New Delhi: Benchmark equity indices Sensex and Nifty tumbled in early trade on Friday after a three-day rally, dragged by IT stocks and caution ahead of the Budget presentation on February 1.
Fresh foreign fund outflows and weak trends in global equities also added to markets' weakness during initial trading.
From the 30-Sensex firms, Tata Steel, HCL Tech, Infosys, Tata Consultancy Services, NTPC and Tech Mahindra were among the biggest laggards.
"As we near the Budget Day there are headwinds and tailwinds for the market. Geopolitical issues continue to plague global trade with continuous threats of tariff weaponisation by Trump. The spike in Brent crude to near USD 70 is a headwind for Indian macros in general and industries that use oil as inputs, in particular.
"However, these headwinds are likely to be countered by the positive message from the Economic Survey that projects GDP growth of 6.8 to 7.2 per cent growth in FY27," VK Vijayakumar, Chief Investment Strategist, Geojit Investments Limited, said.

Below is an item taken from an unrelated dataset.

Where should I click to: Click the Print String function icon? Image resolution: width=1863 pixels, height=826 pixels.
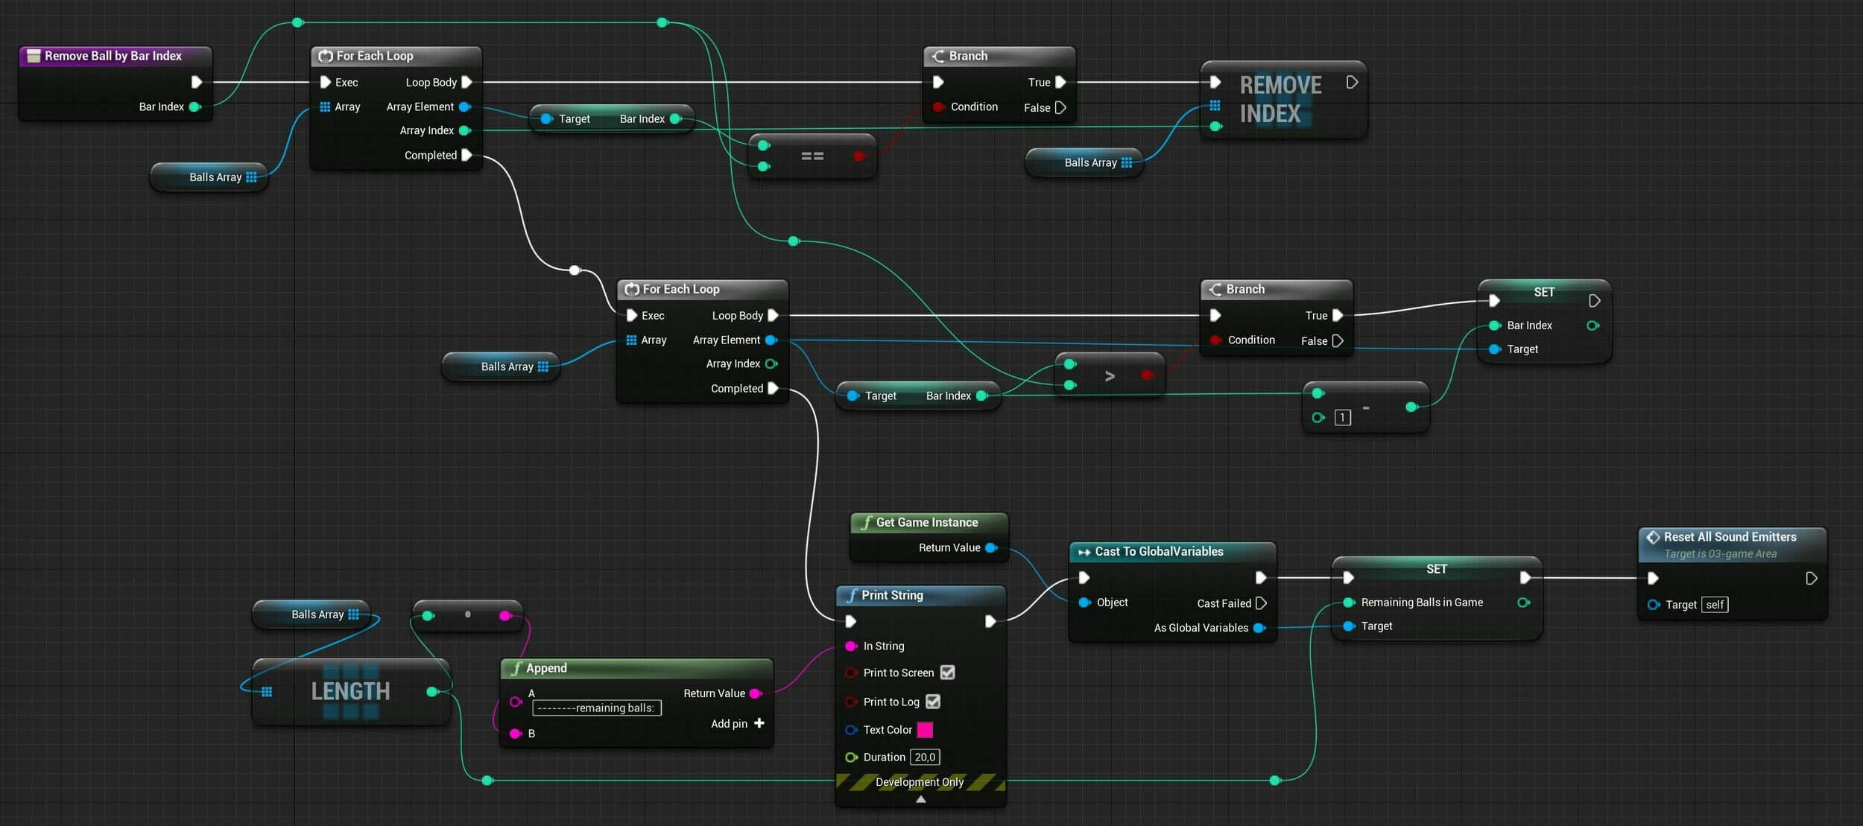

The steady decline in FPI outflows during the last two days indicate a possible change in FPI strategy, he added.
In Asian markets, South Korea's Kospi traded higher, while Japan's Nikkei 225 index, Shanghai's SSE Composite index and Hong Kong's Hang Seng index quoted lower.
Foreign institutional investors offloaded equities worth Rs 393.97 crore on Thursday after a day's breather, according to exchange data. Domestic Institutional Investors (DIIs) however, bought stocks worth Rs 2,638.76 crore.
On Thursday, the Sensex climbed 221.69 points or 0.27 per cent to settle at 82,566.37. The Nifty edged higher by 76.15 points or 0.30 per cent to end at 25,418.90.